Pasado un rato entraron en el comedor Harry Tierney, Richard Balmer y Miguel Ángel Aznar, sentándose a la mesa en compañía de Edgar Ley, que estaba tomando su café.
Bab sirvió el almuerzo y los tres hombres se pusieron a comer.
—Por cierto —recordó Harry Tierney—. ¿Alguien se ha ocupado de dar de comer al thorbod?
—No te preocupes por el thorbod, no va a morir de hambre —dijo Edgar Ley—, le aprovisioné de agua y comida para varios días.

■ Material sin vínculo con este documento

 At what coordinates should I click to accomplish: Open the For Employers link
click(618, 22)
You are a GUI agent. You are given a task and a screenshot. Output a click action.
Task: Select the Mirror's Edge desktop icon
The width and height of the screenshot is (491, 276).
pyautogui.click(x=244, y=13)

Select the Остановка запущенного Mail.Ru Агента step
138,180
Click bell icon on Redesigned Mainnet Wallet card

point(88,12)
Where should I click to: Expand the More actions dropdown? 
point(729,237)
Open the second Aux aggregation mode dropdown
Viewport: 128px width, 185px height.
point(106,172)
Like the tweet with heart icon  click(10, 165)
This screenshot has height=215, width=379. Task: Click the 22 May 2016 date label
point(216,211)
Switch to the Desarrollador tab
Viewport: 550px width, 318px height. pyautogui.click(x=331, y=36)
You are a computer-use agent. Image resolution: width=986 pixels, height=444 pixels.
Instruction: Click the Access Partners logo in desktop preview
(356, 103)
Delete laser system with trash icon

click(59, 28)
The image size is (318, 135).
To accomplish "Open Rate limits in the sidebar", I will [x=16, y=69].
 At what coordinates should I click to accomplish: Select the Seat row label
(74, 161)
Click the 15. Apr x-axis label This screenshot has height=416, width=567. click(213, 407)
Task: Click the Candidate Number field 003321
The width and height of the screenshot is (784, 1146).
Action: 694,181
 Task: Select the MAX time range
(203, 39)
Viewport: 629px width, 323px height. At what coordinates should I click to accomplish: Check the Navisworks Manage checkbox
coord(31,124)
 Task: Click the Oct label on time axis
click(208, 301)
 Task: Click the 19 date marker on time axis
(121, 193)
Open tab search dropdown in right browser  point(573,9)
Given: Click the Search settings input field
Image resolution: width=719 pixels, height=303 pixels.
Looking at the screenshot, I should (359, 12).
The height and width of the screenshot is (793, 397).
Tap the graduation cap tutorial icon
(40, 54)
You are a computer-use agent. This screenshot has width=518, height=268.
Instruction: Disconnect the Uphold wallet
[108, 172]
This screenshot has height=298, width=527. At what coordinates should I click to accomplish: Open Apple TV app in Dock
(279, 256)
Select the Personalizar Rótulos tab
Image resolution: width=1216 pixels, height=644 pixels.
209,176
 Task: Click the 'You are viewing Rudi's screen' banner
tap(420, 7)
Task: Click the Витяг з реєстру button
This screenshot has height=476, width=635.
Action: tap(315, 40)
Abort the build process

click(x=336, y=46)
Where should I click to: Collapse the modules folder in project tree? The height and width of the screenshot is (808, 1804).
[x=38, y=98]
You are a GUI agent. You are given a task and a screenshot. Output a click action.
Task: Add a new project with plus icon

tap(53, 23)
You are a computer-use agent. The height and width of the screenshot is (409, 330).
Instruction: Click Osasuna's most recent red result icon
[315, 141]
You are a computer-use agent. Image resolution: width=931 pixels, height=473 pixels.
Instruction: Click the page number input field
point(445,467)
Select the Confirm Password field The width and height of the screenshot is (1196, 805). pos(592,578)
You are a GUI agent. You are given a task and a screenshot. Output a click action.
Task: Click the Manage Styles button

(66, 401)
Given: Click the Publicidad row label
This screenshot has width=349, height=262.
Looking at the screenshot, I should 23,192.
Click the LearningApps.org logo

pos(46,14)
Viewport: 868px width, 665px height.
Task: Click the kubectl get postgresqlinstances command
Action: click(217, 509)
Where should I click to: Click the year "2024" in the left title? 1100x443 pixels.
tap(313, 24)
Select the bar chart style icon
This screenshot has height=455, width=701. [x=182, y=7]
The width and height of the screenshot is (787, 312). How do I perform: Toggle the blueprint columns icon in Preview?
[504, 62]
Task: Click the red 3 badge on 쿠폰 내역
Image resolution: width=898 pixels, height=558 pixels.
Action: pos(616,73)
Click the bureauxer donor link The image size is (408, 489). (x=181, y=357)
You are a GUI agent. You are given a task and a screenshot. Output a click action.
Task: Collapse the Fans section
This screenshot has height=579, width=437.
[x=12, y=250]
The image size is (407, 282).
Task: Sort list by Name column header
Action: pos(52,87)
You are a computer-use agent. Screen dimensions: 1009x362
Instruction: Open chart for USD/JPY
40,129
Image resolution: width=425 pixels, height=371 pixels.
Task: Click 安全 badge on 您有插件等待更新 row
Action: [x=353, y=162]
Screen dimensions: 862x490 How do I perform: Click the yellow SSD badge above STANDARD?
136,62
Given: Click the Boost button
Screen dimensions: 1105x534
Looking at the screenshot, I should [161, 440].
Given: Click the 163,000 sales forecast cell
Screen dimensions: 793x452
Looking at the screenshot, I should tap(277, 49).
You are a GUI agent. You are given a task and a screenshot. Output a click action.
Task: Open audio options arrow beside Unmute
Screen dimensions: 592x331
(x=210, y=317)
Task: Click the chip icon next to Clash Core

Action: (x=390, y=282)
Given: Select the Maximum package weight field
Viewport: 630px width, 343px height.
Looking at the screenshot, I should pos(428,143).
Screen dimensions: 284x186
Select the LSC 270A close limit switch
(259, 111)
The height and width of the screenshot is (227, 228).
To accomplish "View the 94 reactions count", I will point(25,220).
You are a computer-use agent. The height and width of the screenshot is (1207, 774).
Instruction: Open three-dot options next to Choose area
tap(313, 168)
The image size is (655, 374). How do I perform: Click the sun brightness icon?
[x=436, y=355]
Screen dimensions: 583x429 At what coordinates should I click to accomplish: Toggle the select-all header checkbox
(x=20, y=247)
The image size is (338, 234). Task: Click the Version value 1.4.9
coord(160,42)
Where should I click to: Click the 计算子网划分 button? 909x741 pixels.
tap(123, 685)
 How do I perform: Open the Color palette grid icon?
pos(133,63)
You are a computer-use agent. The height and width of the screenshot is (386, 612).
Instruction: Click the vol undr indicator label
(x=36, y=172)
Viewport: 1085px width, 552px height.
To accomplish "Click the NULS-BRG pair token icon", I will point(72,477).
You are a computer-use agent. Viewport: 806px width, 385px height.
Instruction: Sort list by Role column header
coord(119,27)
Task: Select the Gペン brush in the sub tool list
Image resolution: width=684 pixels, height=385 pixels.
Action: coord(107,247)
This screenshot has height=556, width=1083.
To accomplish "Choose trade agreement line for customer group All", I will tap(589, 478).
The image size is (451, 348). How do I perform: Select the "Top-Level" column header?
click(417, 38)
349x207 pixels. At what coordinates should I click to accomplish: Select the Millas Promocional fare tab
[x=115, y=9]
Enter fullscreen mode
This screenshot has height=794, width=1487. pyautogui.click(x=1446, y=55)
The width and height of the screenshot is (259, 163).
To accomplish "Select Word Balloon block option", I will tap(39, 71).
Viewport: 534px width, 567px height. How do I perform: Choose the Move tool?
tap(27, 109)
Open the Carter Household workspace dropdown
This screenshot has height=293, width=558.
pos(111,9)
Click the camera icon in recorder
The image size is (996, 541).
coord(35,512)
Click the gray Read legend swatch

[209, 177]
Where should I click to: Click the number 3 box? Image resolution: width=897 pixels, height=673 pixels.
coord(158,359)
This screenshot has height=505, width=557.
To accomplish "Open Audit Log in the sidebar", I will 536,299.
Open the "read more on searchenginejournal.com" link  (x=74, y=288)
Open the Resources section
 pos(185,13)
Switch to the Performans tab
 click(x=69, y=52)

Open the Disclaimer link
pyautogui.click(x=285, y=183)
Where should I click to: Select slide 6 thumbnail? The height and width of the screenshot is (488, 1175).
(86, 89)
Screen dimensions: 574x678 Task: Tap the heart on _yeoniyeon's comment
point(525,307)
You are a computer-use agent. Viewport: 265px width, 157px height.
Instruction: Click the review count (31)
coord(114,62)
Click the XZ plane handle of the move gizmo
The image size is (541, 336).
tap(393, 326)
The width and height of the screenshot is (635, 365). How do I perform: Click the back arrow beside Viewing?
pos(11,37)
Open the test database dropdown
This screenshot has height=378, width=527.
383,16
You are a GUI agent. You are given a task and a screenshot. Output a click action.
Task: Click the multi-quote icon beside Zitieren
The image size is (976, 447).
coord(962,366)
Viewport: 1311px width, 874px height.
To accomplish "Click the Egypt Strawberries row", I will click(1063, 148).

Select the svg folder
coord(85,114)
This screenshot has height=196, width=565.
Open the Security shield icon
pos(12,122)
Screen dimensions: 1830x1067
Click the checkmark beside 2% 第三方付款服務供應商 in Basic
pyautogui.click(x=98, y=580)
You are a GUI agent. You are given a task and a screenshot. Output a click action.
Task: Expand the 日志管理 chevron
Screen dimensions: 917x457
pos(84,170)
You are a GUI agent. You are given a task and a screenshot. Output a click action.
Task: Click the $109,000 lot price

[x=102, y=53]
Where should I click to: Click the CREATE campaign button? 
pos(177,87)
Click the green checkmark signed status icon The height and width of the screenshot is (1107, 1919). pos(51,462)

—Tal vez él no quiera vivir y prefiera morir de hambre —apuntó Dyer.
—Tanto mejor para nosotros —contestó Ley—. No quisiera parecer brutal, pero soy de la opinión de que ese monstruo estaría mejor muerto y conservado en hielo en nuestra nevera. Al menor descuido asesinará a alguno de nosotros. Si tiene la oportunidad se suicidará. Tenerle a bordo es como llevar una bomba con la espoleta activa. Nadie sabe cuándo estallará provocando una catástrofe.